MH: I’m an old Origin fan, so I’m curious to know which was the first game you were testing.

SL: I was testing multiple games at the same time. I was testing Ultima Underworld, Ultima VII Part 2: Serpent Isle, and Runes of Virtue, which is the GameBoy version of Ultima.

MH: You were thrown right into Ultima from the beginning.

SL: Yeah, I became an Ultima guy pretty fast. I got pulled onto some of the Wing Commander projects periodically, but mostly they had me on Ultima products.

MH: You worked your way up from being a tester. How would you say that affected the development of your design philosophy?

SL: As a person doing QA, your job is to be the customer: to play the game as if you’re the customer, not the game designer. In other words, you have to pretend you don’t know how the game is supposed to work. So I hope that one of the things I’ve been able to do in games that I’ve made is that I’ve tried to represent the customer, to create a compelling and easy to understand (considering the complexity of the games) experience for the user. Another philosophy, which is more of a meta-philosophy and may not be specific to design, is my mantra: “Stable, Fast, and Fun: in that order”. That means that nobody cares how fun your game is if they can’t run it, if it crashes, or if it doesn’t perform well enough. Only after those things are solved can you worry about making the game fun. The other thing I think is important in my designs is intrinsic reward versus extrinsic reward. I feel very strongly that the actual play should be as rewarding as the rewards you get for play. Me fighting a monster, the actual moment-to-moment fight, should be as fun and rewarding as the gold I get off his dead body.
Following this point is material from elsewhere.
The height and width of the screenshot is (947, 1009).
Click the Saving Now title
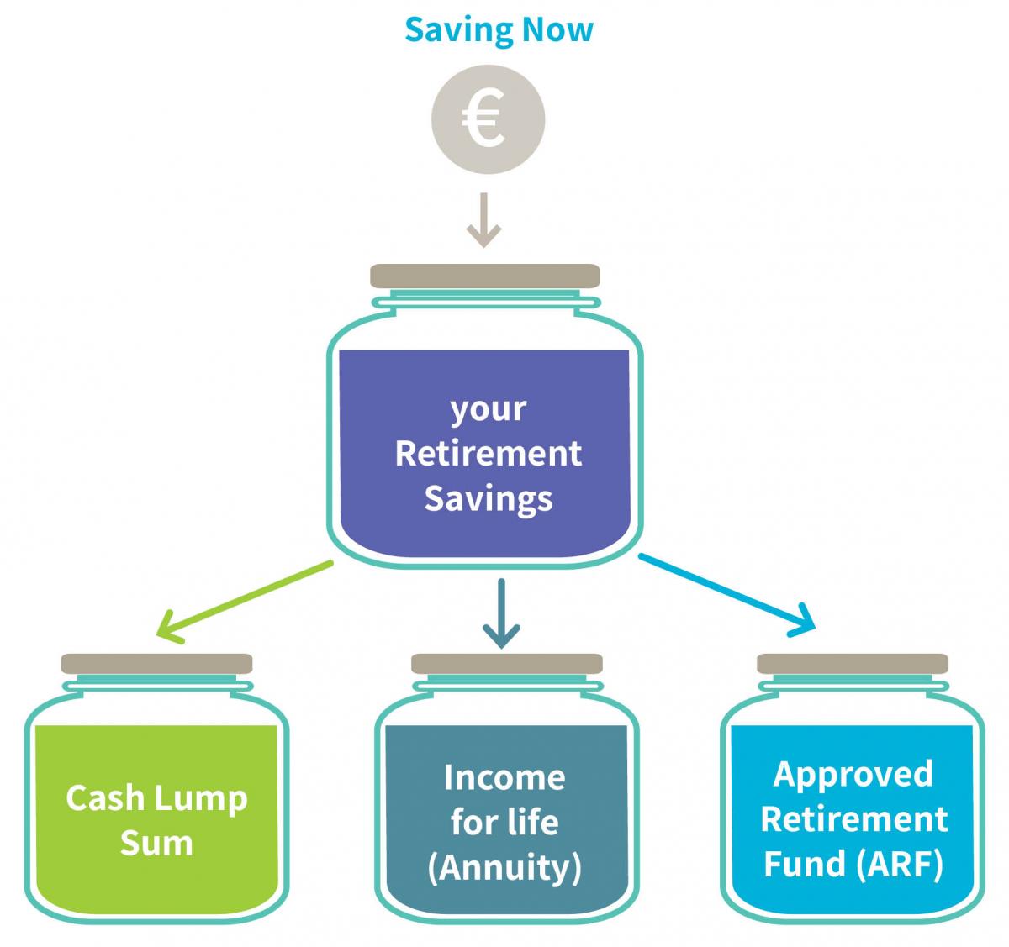pyautogui.click(x=499, y=30)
MH: I thought your mantra of Stable, Fast, and Fun is interesting because one of the things that really struck me about the success of World of Warcraft versus Age of Conan was the way that Blizzard intentionally set the graphics at a level where people with much slower systems could play it. Whereas Funcom went in the opposite direction.

SL: Yeah, and who won there?

MH: Who are some of the game designers you most respect, other than the obvious?

SL: That’s a great question, which, believe it or not, no one’s ever asked. I have a ton of respect for Harvey Smith and Warren Spector, who did Deus Ex and then Dishonored, although Dishonored was actually Harvey and Raphael Colantonio, for whom I also have a lot of respect. They’re very firm believers in a high level of simulation in the experience and I very much like that. I really like the work that Brian Fargo, Feargus Urquhart and the design team did on the original Fallouts and I also like what’s been done on the new Fallouts as well. That entirely lineage has benefited from great design. In fact, one of my favorite features of that whole series was in the last one, New Vegas, the Hardcore Mode. I’d never tried it; I just assumed it was a harder difficulty setting. But Harvey Smith mentioned to me that it’s not a difficult setting, you simply can’t carry as much stuff, you have to drink water, you have to eat, and you have to sleep. I just ate that up, I thought it was freaking brilliant. Of course I can’t carry 10,000 rounds of ammunition and 40 different weapons. I can carry a long gun, a short gun, and maybe 100 rounds of ammo.

MH: That reminds me of something I liked about the pre-Ultima, Akalabeth, the way you’d usually lose the game by starving to death somewhere in a dungeon.

SL: So those are some of my definite inspirations. Diablo and World of Warcraft, those are games that have been very inspiring for me. And Grand Theft Auto, for that open world feel of how you can go and do anything. Even though you can’t, it sure feels like it. They do a great job at creating that illusion.